Given entries: Begin
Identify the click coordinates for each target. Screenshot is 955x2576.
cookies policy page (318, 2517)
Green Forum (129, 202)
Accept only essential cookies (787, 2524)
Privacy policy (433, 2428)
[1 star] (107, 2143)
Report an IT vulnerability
Given entries: End
What is being asked.
For each line of the material that contains the word "policy", make a copy.

Task solution.
cookies policy page (318, 2517)
Privacy policy (433, 2428)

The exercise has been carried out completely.